- _Exercise objective_:
Once the line containing "Image resolution: width=539, height=2576." is found in the records below, return it and each following line exactly, up to and including the line containing "Bus Vouzela to Viseu (142, 2297)", and nothing else.

- _Dataset content_:

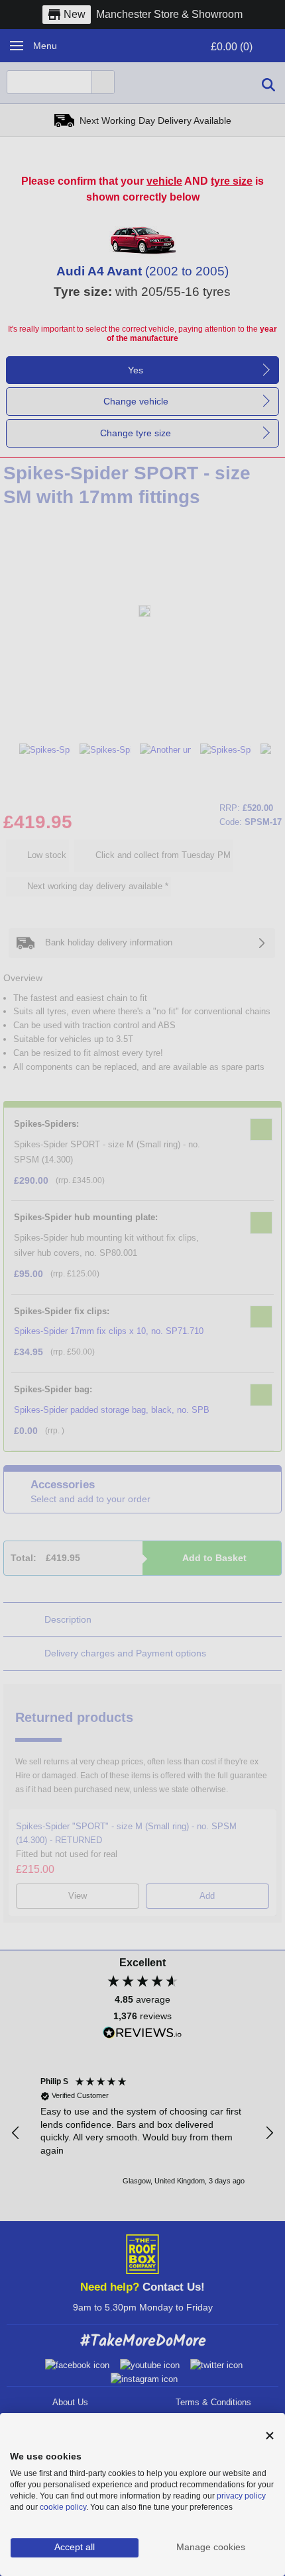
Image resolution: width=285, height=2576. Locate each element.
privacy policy (241, 2496)
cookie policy (63, 2507)
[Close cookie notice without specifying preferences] (269, 2436)
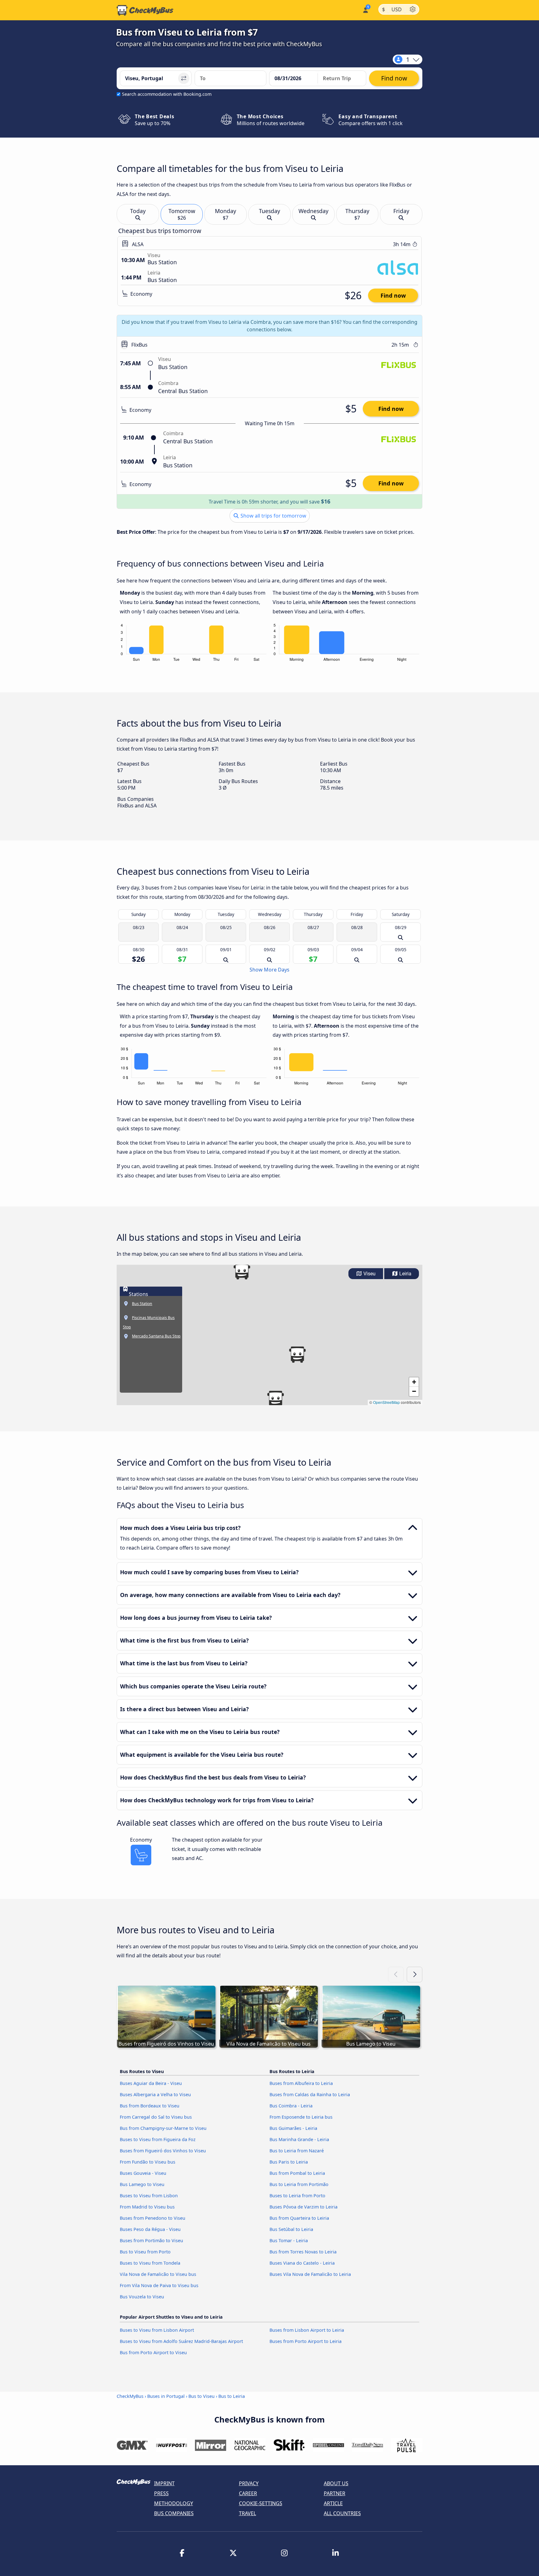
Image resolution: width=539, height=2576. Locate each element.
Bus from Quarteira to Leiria (299, 2218)
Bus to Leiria (231, 2396)
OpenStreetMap (386, 1402)
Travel (247, 2513)
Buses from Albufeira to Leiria (301, 2083)
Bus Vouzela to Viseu (142, 2297)
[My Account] (365, 9)
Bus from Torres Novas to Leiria (303, 2252)
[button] (297, 1355)
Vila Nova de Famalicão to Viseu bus (158, 2274)
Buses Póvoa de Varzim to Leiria (303, 2207)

- _Output of the task_:
Image resolution: width=539, height=2576. Locate each element.
Bus from Quarteira to Leiria (299, 2218)
Bus to Leiria (231, 2396)
OpenStreetMap (386, 1402)
Travel (247, 2513)
Buses from Albufeira to Leiria (301, 2083)
Bus Vouzela to Viseu (142, 2297)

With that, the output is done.